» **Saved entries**
*** Block opens ***

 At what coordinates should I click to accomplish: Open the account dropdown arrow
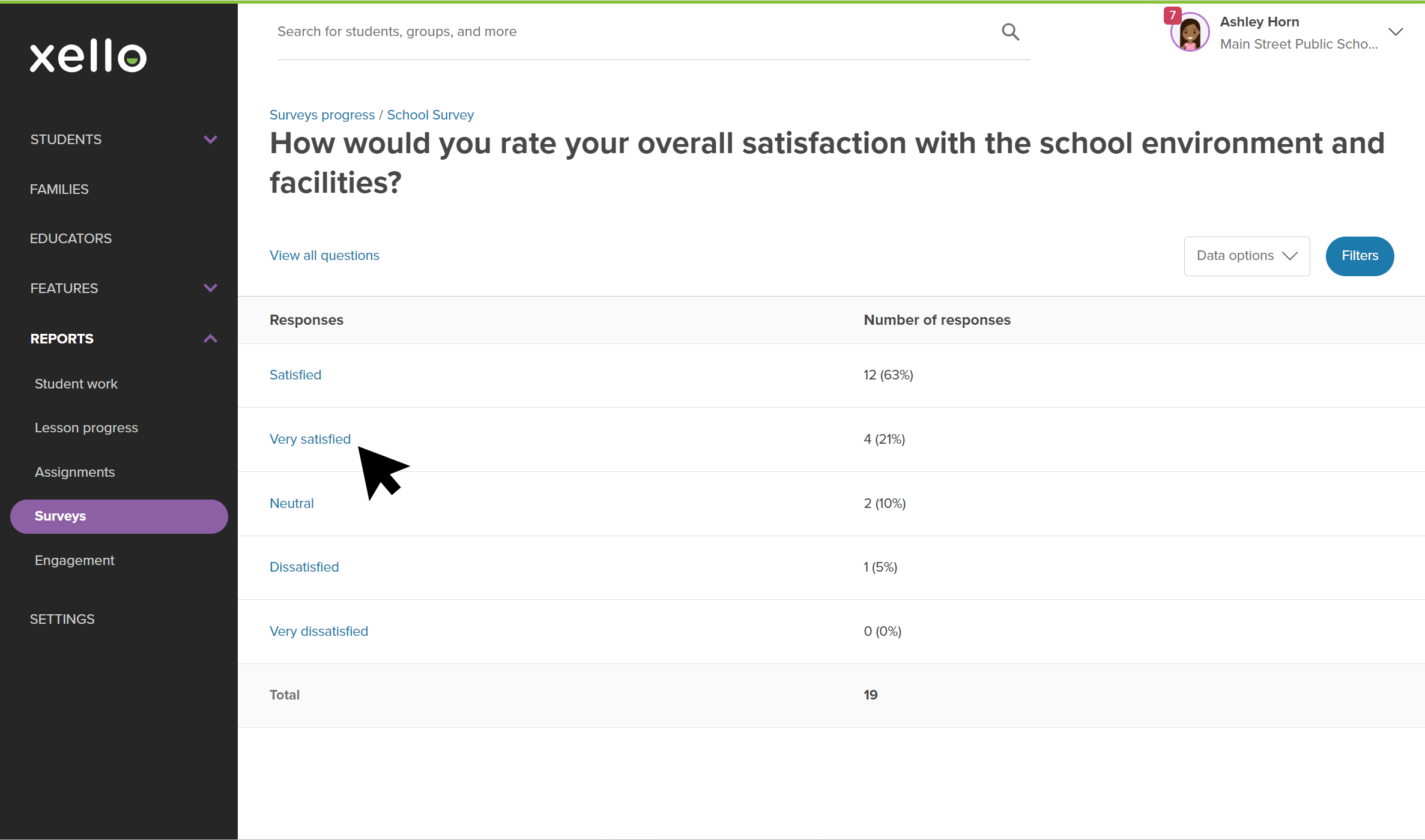[x=1396, y=32]
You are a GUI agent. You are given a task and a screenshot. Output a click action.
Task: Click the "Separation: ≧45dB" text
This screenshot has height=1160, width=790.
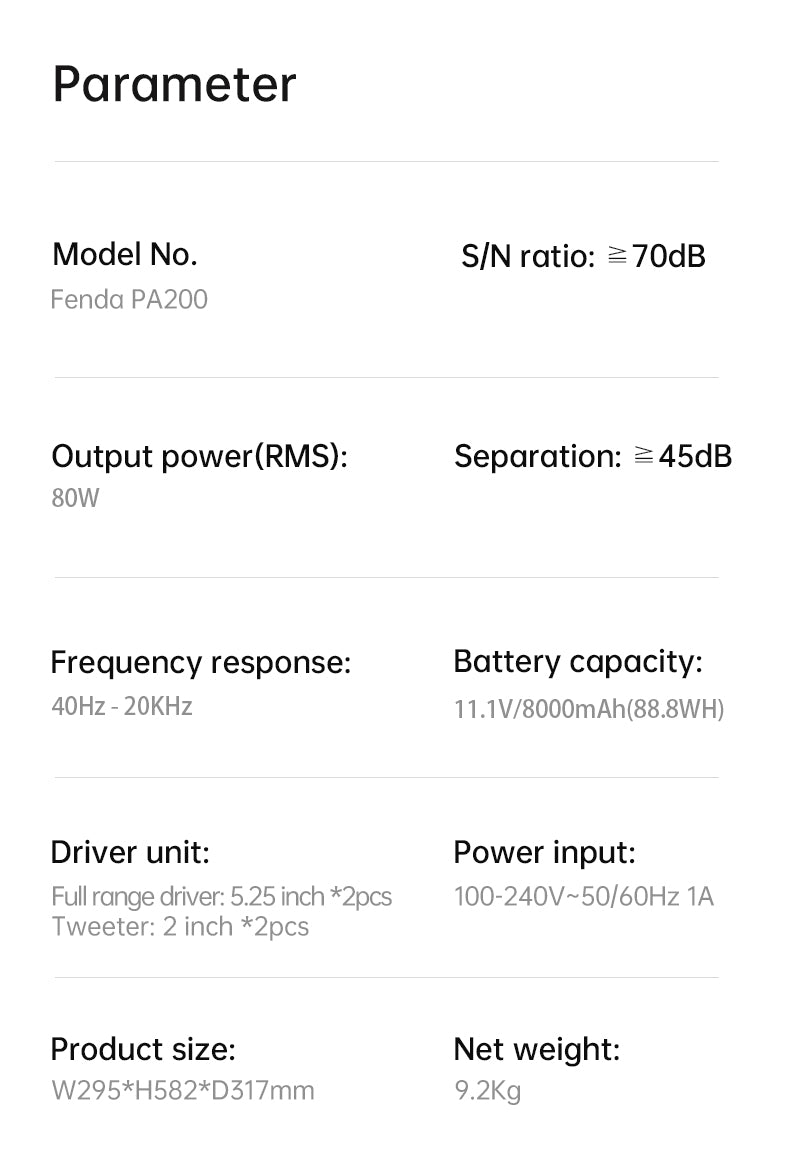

*** Block closes ***

» **PROBLEM DESCRIPTION**
Please print the data above once more, exactly and without images.

» **EXERCISE OUTPUT**
 At what coordinates should I click to accomplish: Open the account dropdown arrow
[x=1396, y=32]
You are a GUI agent. You are given a task and a screenshot. Output a click action.
Task: Click the "Separation: ≧45dB" text
This screenshot has height=1160, width=790.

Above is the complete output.